Suppose I have 10 sample means. I want to find the probability of rank of the population means using sample means. Therefore, I want to perform two experiments.
First experiment: I pick one of the sample means and compute the probability of being rank from 1 to 10 of the population mean correspond to the sample mean, i.e, what is the probability that this population mean's rank is 1 or 2 or 3....or 10. Note that I used only one sample mean here.
Second experiment:I sort all 10 sample means in the descending order so that the maximum number is in the first and the minimum number is in the last. Then compute the probability of the corresponding population means to be rank 1 if the sample mean's rank is 1, to be rank 2 if the sample mean's rank is 2, and so on. Here I used all sample means.

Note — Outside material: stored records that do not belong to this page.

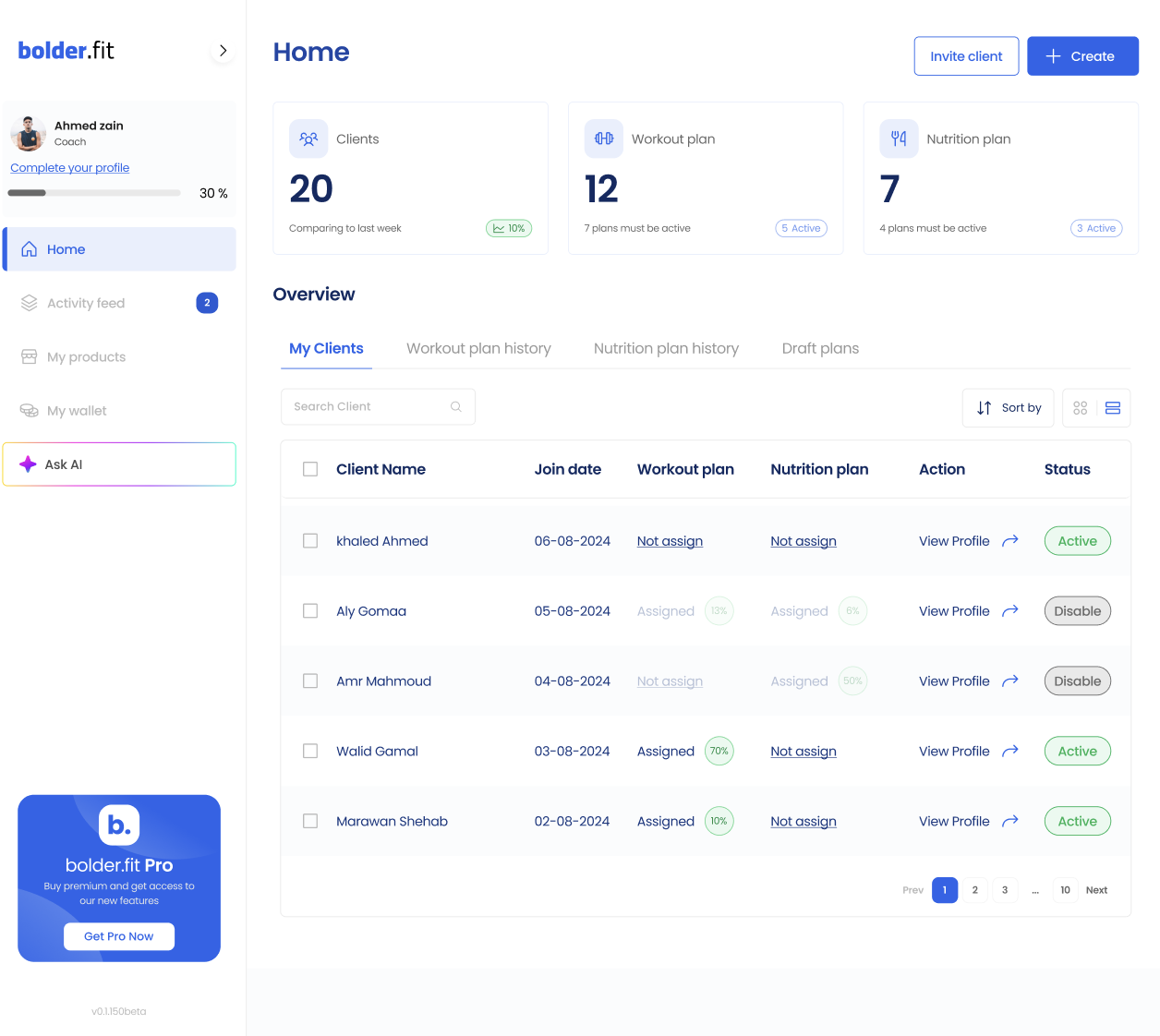Click the Ask AI sparkle icon
The width and height of the screenshot is (1160, 1036).
[29, 464]

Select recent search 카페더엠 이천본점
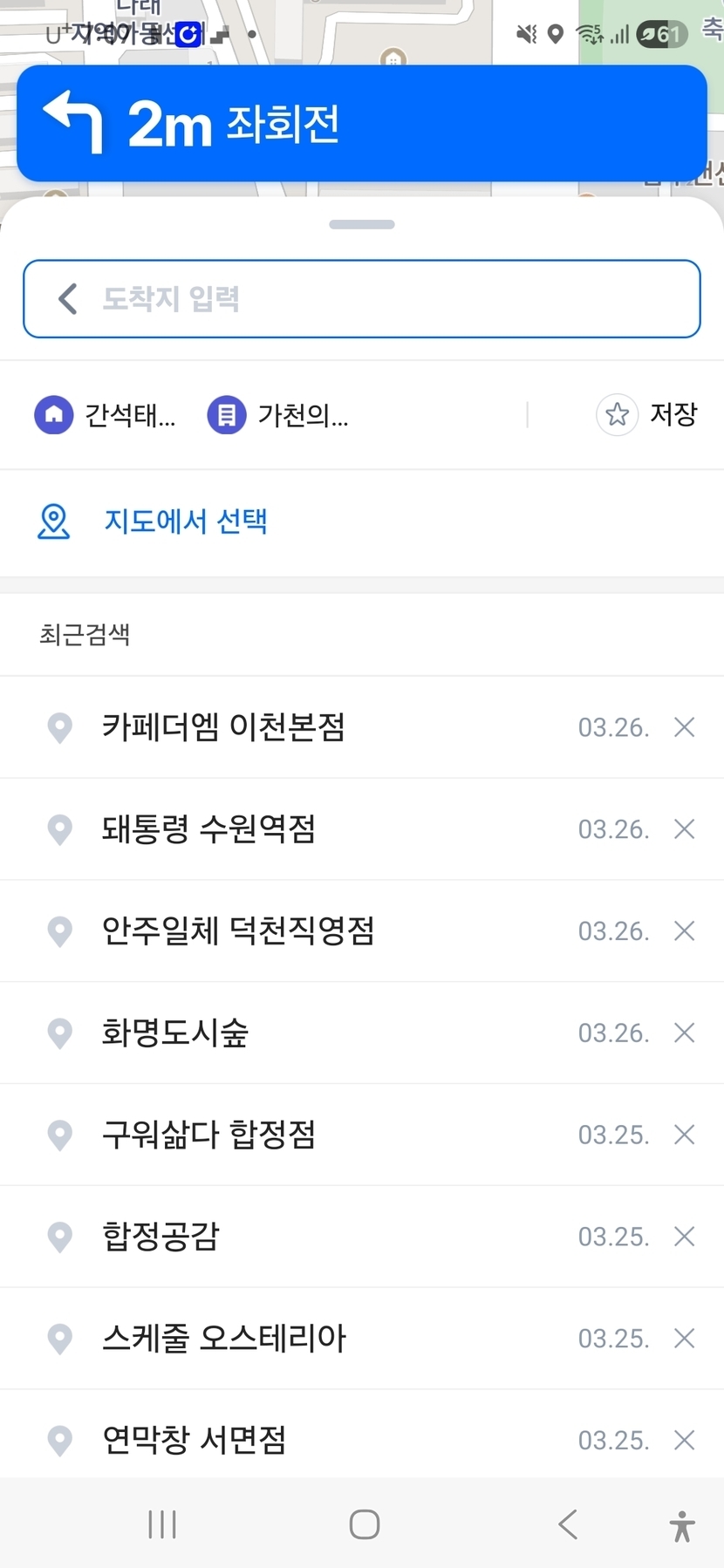pyautogui.click(x=223, y=726)

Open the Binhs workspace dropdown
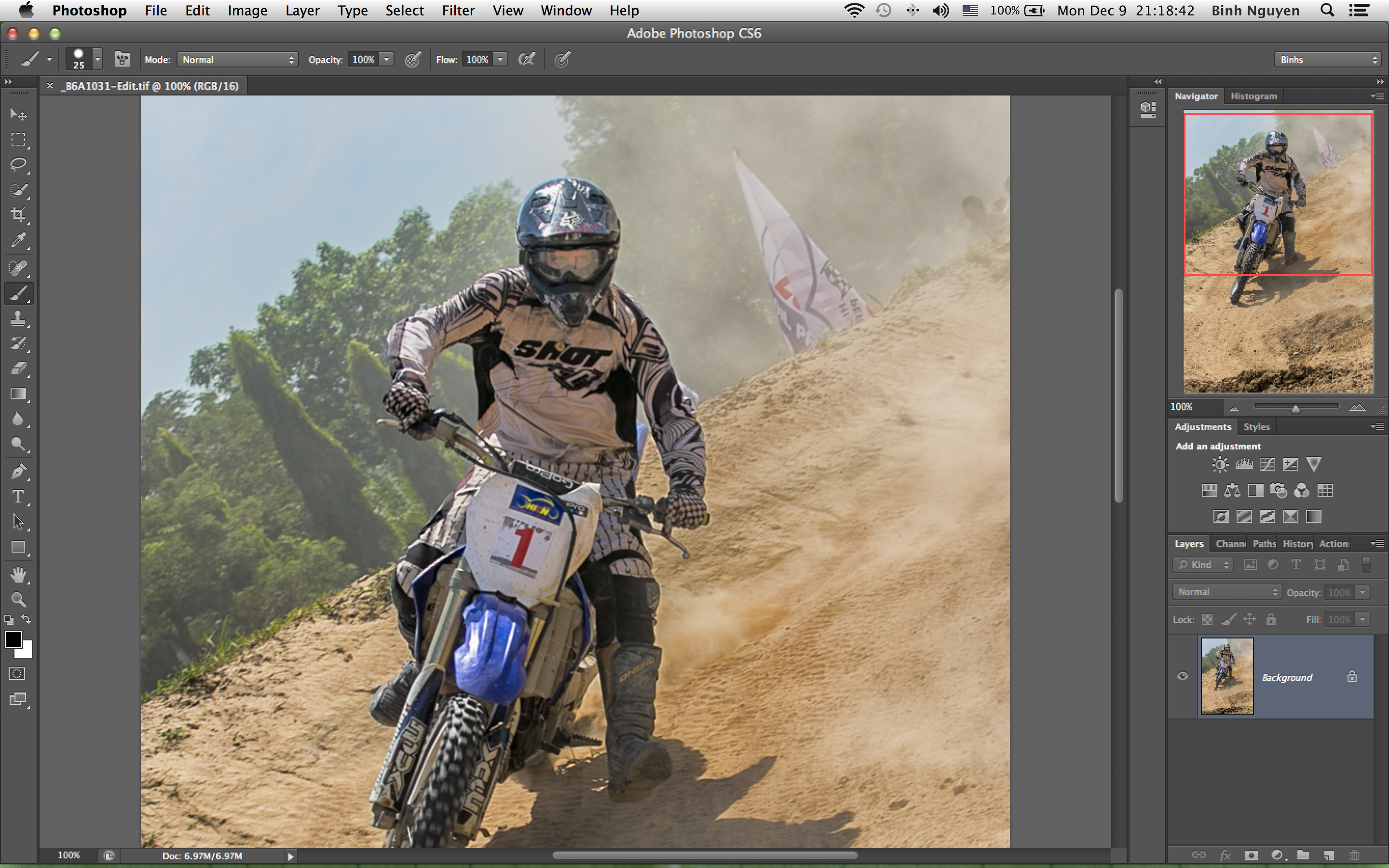click(1327, 59)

My question is, are these two experiments equivalent? Note that I assume that I have the tools to compute the probability of the rank. I am are trying to find the ranking probabilities of the population means using sample means. In practice, we estimate population mean by sample mean but we never know the actual population mean.
Thank you
Comment on related issues.
In a balanced one-factor analysis of variance, one has the model $$Y_{ij} = \mu_i + e_{ij},$$ for groups (independent samples) $i = 1, \dots, g,$ replications $j = 1, \dots, n$ observation within each group, and $e_{ij} \stackrel{indep}{\sim} Norm(0, \sigma).$ Notice that all treatment groups are assumed to produce normal data, and with the same standard deviation $\sigma.$ 'Balanced' means that the number $n$ of replications in each group is the same.
An F-test is used to test the null hypothesis $H_0$ that all $n$ of the $\mu_i$ are equal against the alternative that there is at least one difference among them.
If $H_0$ is rejected, then one supposes there is a pattern of differences among the $\mu_i$ and various procedures are used to try to discern that pattern. Names of some of these 'multiple comparison' procedures are Fisher's LSD, Tukey's HSD, Student-Newman-Kuels, Bonferroni, and so on. These procedures are based fundamentally on looking at sample means $\bar X_i.$
Generally speaking, it is easier to distinguish between $\mu_i$ and $\mu_{i^\prime}$ if the difference is several times the standard error $\sigma/\sqrt{n}$, and almost impossible to make a distinction if the difference is a fraction of the standard error. In practice, it is not usually possible to put, say 6, group population means exactly their proper order, often because people try to save money on the experiment and $n$ is too small.
I think you need to be able to distinguish such differences between population means order to make any real sense of 'ranking.'
Your question is a bit vague. I mention this relevant ANOVA model for two reasons. (1) Browsing explanations of one-way ANOVA designs and multiple comparison procedures may give you ideas how to formulate your question more precisely. (2) If your question is closely related, some part of your problem may already have been solved.
If you want to give me examples of differences between neighboring means, sample sizes, and the standard deviation, I may be able to give you a more specific answer to your question.